Which lines in the records below contain the word "Select"? Report each one in full.

RECORDS PROVIDED:
• • • • • • •

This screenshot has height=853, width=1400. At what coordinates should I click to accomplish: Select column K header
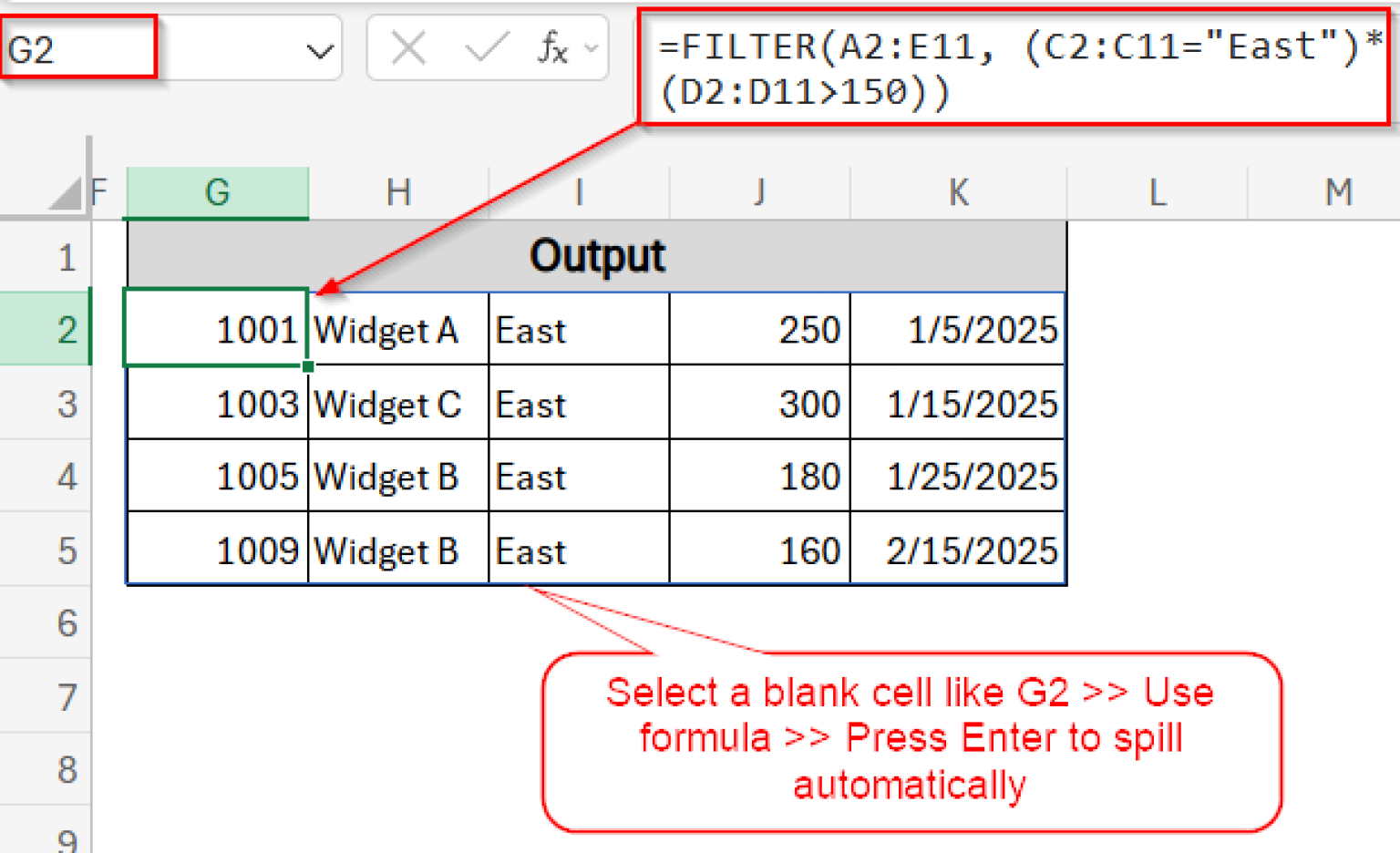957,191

• • • • • • •

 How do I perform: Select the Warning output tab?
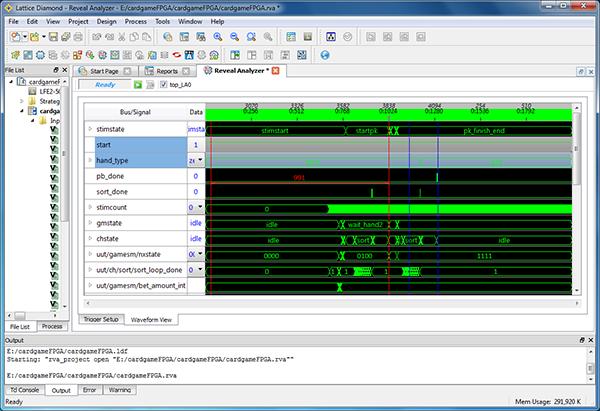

• • • • • • •

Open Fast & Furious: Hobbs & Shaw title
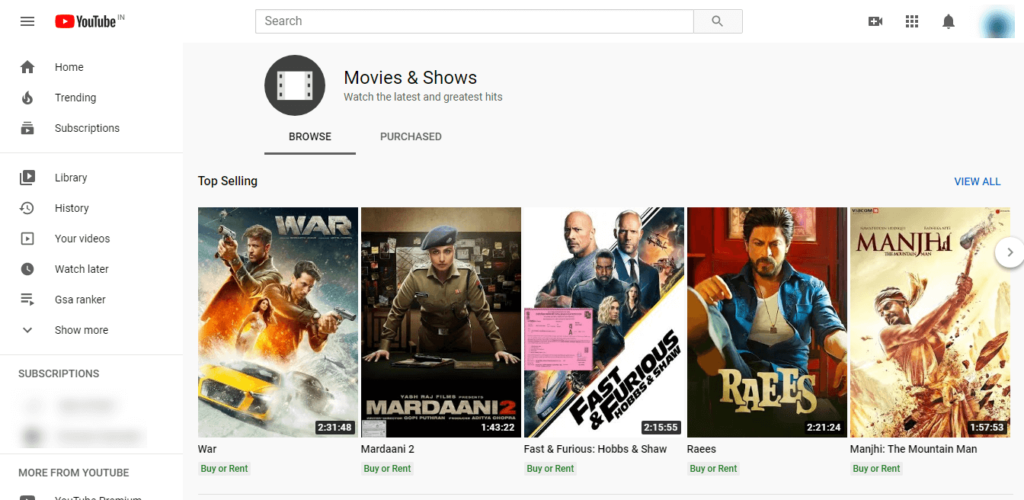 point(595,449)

• • • • • • •

FINISHED EXERCISE:
This screenshot has height=853, width=1400. At what coordinates should I click to accomplish: Select column K header
 How do I perform: Select the Warning output tab?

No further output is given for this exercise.